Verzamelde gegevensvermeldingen
|---|
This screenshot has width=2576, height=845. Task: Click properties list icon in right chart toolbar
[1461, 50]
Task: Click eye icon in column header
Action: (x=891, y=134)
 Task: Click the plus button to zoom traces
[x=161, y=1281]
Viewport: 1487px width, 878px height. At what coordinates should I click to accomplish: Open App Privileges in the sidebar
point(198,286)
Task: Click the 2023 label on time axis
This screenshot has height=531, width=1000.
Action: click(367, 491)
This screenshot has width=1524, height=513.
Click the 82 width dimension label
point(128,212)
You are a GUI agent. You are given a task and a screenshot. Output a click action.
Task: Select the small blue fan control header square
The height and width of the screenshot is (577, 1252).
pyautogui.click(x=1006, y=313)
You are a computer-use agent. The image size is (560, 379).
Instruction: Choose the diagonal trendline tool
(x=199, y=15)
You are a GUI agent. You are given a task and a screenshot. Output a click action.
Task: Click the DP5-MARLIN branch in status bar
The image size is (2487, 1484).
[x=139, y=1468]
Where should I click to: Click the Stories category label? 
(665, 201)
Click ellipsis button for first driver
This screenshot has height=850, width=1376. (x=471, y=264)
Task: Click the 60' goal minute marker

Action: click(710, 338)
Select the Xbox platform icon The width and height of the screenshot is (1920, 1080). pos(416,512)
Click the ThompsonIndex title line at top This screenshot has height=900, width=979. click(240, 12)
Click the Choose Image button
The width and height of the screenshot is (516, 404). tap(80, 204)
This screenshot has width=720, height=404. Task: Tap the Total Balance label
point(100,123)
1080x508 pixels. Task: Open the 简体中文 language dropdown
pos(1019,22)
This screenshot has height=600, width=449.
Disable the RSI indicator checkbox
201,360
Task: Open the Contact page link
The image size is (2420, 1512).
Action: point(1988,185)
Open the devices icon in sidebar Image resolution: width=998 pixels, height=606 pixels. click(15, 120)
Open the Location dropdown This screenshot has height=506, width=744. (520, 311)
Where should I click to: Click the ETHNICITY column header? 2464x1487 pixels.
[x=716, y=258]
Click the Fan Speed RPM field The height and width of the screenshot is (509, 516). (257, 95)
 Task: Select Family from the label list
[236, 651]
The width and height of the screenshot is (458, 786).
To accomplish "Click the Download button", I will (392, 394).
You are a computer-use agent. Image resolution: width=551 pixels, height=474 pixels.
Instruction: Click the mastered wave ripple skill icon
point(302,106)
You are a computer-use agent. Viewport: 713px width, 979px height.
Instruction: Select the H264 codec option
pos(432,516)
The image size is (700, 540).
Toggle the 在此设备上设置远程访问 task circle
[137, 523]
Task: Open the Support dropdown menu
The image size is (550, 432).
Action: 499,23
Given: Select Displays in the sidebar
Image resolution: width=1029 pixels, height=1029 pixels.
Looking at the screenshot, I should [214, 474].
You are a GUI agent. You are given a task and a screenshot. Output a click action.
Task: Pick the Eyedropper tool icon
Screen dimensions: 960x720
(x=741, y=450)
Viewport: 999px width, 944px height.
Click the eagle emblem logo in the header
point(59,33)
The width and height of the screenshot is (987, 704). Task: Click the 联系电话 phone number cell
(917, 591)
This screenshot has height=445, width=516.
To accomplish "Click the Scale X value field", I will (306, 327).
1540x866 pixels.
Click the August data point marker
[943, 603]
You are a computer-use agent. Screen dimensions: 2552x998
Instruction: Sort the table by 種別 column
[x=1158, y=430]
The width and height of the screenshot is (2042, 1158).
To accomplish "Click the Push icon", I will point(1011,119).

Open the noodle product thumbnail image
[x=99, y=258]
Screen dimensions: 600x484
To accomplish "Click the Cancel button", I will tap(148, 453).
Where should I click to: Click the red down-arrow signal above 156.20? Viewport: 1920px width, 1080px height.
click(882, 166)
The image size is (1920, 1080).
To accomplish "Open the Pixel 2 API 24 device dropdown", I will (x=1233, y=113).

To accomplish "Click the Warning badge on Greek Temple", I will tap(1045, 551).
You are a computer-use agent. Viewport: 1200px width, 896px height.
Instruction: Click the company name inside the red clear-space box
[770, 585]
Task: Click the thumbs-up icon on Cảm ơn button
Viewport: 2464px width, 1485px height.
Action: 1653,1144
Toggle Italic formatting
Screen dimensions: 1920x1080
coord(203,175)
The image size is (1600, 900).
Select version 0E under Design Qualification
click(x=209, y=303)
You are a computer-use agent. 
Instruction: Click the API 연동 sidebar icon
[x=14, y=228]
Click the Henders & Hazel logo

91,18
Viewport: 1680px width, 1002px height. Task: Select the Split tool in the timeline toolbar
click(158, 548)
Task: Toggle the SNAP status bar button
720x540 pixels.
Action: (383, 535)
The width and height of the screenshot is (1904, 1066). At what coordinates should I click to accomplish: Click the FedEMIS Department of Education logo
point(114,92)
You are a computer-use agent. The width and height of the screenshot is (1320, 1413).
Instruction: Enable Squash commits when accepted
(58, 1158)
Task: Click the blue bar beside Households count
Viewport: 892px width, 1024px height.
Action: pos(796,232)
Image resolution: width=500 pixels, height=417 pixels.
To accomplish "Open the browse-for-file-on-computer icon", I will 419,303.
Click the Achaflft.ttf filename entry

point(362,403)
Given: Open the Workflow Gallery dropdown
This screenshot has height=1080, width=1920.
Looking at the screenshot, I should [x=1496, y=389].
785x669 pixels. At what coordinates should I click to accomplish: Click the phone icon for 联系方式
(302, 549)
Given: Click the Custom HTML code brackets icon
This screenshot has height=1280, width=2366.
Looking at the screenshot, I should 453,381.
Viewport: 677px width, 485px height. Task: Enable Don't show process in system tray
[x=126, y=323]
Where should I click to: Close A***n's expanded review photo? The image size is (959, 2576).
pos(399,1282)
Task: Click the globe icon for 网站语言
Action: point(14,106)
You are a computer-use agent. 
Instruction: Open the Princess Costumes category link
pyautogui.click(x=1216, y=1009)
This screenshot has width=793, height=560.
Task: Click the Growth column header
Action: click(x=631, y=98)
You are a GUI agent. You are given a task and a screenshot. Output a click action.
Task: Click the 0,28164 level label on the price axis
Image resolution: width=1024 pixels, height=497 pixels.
|---|
* [Eisen opdracht]: Zet alle vermeldingen hierboven alsjeblieft om in een genummerde lijst en laat lege regels weg.

* [Het antwoord]:
1. This screenshot has width=2576, height=845. Task: Click properties list icon in right chart toolbar
2. [1461, 50]
3. Task: Click eye icon in column header
4. Action: (x=891, y=134)
5.  Task: Click the plus button to zoom traces
6. [x=161, y=1281]
7. Viewport: 1487px width, 878px height. At what coordinates should I click to accomplish: Open App Privileges in the sidebar
8. point(198,286)
9. Task: Click the 2023 label on time axis
10. This screenshot has height=531, width=1000.
11. Action: click(367, 491)
12. This screenshot has width=1524, height=513.
13. Click the 82 width dimension label
14. point(128,212)
15. You are a GUI agent. You are given a task and a screenshot. Output a click action.
16. Task: Select the small blue fan control header square
17. The height and width of the screenshot is (577, 1252).
18. pyautogui.click(x=1006, y=313)
19. You are a computer-use agent. The image size is (560, 379).
20. Instruction: Choose the diagonal trendline tool
21. (x=199, y=15)
22. You are a GUI agent. You are given a task and a screenshot. Output a click action.
23. Task: Click the DP5-MARLIN branch in status bar
24. The image size is (2487, 1484).
25. [x=139, y=1468]
26. Where should I click to: Click the Stories category label? 
27. (665, 201)
28. Click ellipsis button for first driver
29. This screenshot has height=850, width=1376. (x=471, y=264)
30. Task: Click the 60' goal minute marker
31. Action: click(710, 338)
32. Select the Xbox platform icon The width and height of the screenshot is (1920, 1080). pos(416,512)
33. Click the ThompsonIndex title line at top This screenshot has height=900, width=979. click(240, 12)
34. Click the Choose Image button
35. The width and height of the screenshot is (516, 404). tap(80, 204)
36. This screenshot has width=720, height=404. Task: Tap the Total Balance label
37. point(100,123)
38. 1080x508 pixels. Task: Open the 简体中文 language dropdown
39. pos(1019,22)
40. This screenshot has height=600, width=449.
41. Disable the RSI indicator checkbox
42. 201,360
43. Task: Open the Contact page link
44. The image size is (2420, 1512).
45. Action: point(1988,185)
46. Open the devices icon in sidebar Image resolution: width=998 pixels, height=606 pixels. click(15, 120)
47. Open the Location dropdown This screenshot has height=506, width=744. (520, 311)
48. Where should I click to: Click the ETHNICITY column header? 2464x1487 pixels.
49. [x=716, y=258]
50. Click the Fan Speed RPM field The height and width of the screenshot is (509, 516). (257, 95)
51.  Task: Select Family from the label list
52. [236, 651]
53. The width and height of the screenshot is (458, 786).
54. To accomplish "Click the Download button", I will (392, 394).
55. You are a computer-use agent. Image resolution: width=551 pixels, height=474 pixels.
56. Instruction: Click the mastered wave ripple skill icon
57. point(302,106)
58. You are a computer-use agent. Viewport: 713px width, 979px height.
59. Instruction: Select the H264 codec option
60. pos(432,516)
61. The image size is (700, 540).
62. Toggle the 在此设备上设置远程访问 task circle
63. [137, 523]
64. Task: Open the Support dropdown menu
65. The image size is (550, 432).
66. Action: 499,23
67. Given: Select Displays in the sidebar
68. Image resolution: width=1029 pixels, height=1029 pixels.
69. Looking at the screenshot, I should [214, 474].
70. You are a GUI agent. You are given a task and a screenshot. Output a click action.
71. Task: Pick the Eyedropper tool icon
72. Screen dimensions: 960x720
73. (x=741, y=450)
74. Viewport: 999px width, 944px height.
75. Click the eagle emblem logo in the header
76. point(59,33)
77. The width and height of the screenshot is (987, 704). Task: Click the 联系电话 phone number cell
78. (917, 591)
79. This screenshot has height=445, width=516.
80. To accomplish "Click the Scale X value field", I will (306, 327).
81. 1540x866 pixels.
82. Click the August data point marker
83. [943, 603]
84. You are a computer-use agent. Screen dimensions: 2552x998
85. Instruction: Sort the table by 種別 column
86. [x=1158, y=430]
87. The width and height of the screenshot is (2042, 1158).
88. To accomplish "Click the Push icon", I will point(1011,119).
89. Open the noodle product thumbnail image
90. [x=99, y=258]
91. Screen dimensions: 600x484
92. To accomplish "Click the Cancel button", I will tap(148, 453).
93. Where should I click to: Click the red down-arrow signal above 156.20? Viewport: 1920px width, 1080px height.
94. click(882, 166)
95. The image size is (1920, 1080).
96. To accomplish "Open the Pixel 2 API 24 device dropdown", I will (x=1233, y=113).
97. To accomplish "Click the Warning badge on Greek Temple", I will tap(1045, 551).
98. You are a computer-use agent. Viewport: 1200px width, 896px height.
99. Instruction: Click the company name inside the red clear-space box
100. [770, 585]
101. Task: Click the thumbs-up icon on Cảm ơn button
102. Viewport: 2464px width, 1485px height.
103. Action: 1653,1144
104. Toggle Italic formatting
105. Screen dimensions: 1920x1080
106. coord(203,175)
107. The image size is (1600, 900).
108. Select version 0E under Design Qualification
109. click(x=209, y=303)
110. You are a computer-use agent. 
111. Instruction: Click the API 연동 sidebar icon
112. [x=14, y=228]
113. Click the Henders & Hazel logo
114. 91,18
115. Viewport: 1680px width, 1002px height. Task: Select the Split tool in the timeline toolbar
116. click(158, 548)
117. Task: Toggle the SNAP status bar button
118. 720x540 pixels.
119. Action: (383, 535)
120. The width and height of the screenshot is (1904, 1066). At what coordinates should I click to accomplish: Click the FedEMIS Department of Education logo
121. point(114,92)
122. You are a computer-use agent. The width and height of the screenshot is (1320, 1413).
123. Instruction: Enable Squash commits when accepted
124. (58, 1158)
125. Task: Click the blue bar beside Households count
126. Viewport: 892px width, 1024px height.
127. Action: pos(796,232)
128. Image resolution: width=500 pixels, height=417 pixels.
129. To accomplish "Open the browse-for-file-on-computer icon", I will 419,303.
130. Click the Achaflft.ttf filename entry
131. point(362,403)
132. Given: Open the Workflow Gallery dropdown
133. This screenshot has height=1080, width=1920.
134. Looking at the screenshot, I should [x=1496, y=389].
135. 785x669 pixels. At what coordinates should I click to accomplish: Click the phone icon for 联系方式
136. (302, 549)
137. Given: Click the Custom HTML code brackets icon
138. This screenshot has height=1280, width=2366.
139. Looking at the screenshot, I should 453,381.
140. Viewport: 677px width, 485px height. Task: Enable Don't show process in system tray
141. [x=126, y=323]
142. Where should I click to: Close A***n's expanded review photo? The image size is (959, 2576).
143. pos(399,1282)
144. Task: Click the globe icon for 网站语言
145. Action: point(14,106)
146. You are a computer-use agent. 
147. Instruction: Open the Princess Costumes category link
148. pyautogui.click(x=1216, y=1009)
149. This screenshot has width=793, height=560.
150. Task: Click the Growth column header
151. Action: click(x=631, y=98)
152. You are a GUI agent. You are given a task and a screenshot. Output a click action.
153. Task: Click the 0,28164 level label on the price axis
154. Image resolution: width=1024 pixels, height=497 pixels.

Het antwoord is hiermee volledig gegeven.